Start of Records for processing

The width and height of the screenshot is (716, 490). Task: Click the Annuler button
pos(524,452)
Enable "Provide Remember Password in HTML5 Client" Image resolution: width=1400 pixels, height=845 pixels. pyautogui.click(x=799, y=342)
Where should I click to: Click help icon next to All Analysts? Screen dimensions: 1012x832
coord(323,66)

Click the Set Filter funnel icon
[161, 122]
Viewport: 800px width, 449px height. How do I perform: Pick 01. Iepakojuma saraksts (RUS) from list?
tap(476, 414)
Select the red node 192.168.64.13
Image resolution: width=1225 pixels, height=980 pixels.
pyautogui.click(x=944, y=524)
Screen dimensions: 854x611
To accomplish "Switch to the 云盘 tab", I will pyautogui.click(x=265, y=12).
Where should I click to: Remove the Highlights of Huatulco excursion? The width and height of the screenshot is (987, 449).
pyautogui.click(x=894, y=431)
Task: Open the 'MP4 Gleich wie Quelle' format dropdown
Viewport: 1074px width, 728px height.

End of Records for processing

Problem to work on:
Output every record above exactly as it appears.

Expected answer:
The width and height of the screenshot is (716, 490). Task: Click the Annuler button
pos(524,452)
Enable "Provide Remember Password in HTML5 Client" Image resolution: width=1400 pixels, height=845 pixels. pyautogui.click(x=799, y=342)
Where should I click to: Click help icon next to All Analysts? Screen dimensions: 1012x832
coord(323,66)

Click the Set Filter funnel icon
[161, 122]
Viewport: 800px width, 449px height. How do I perform: Pick 01. Iepakojuma saraksts (RUS) from list?
tap(476, 414)
Select the red node 192.168.64.13
Image resolution: width=1225 pixels, height=980 pixels.
pyautogui.click(x=944, y=524)
Screen dimensions: 854x611
To accomplish "Switch to the 云盘 tab", I will pyautogui.click(x=265, y=12).
Where should I click to: Remove the Highlights of Huatulco excursion? The width and height of the screenshot is (987, 449).
pyautogui.click(x=894, y=431)
Task: Open the 'MP4 Gleich wie Quelle' format dropdown
Viewport: 1074px width, 728px height.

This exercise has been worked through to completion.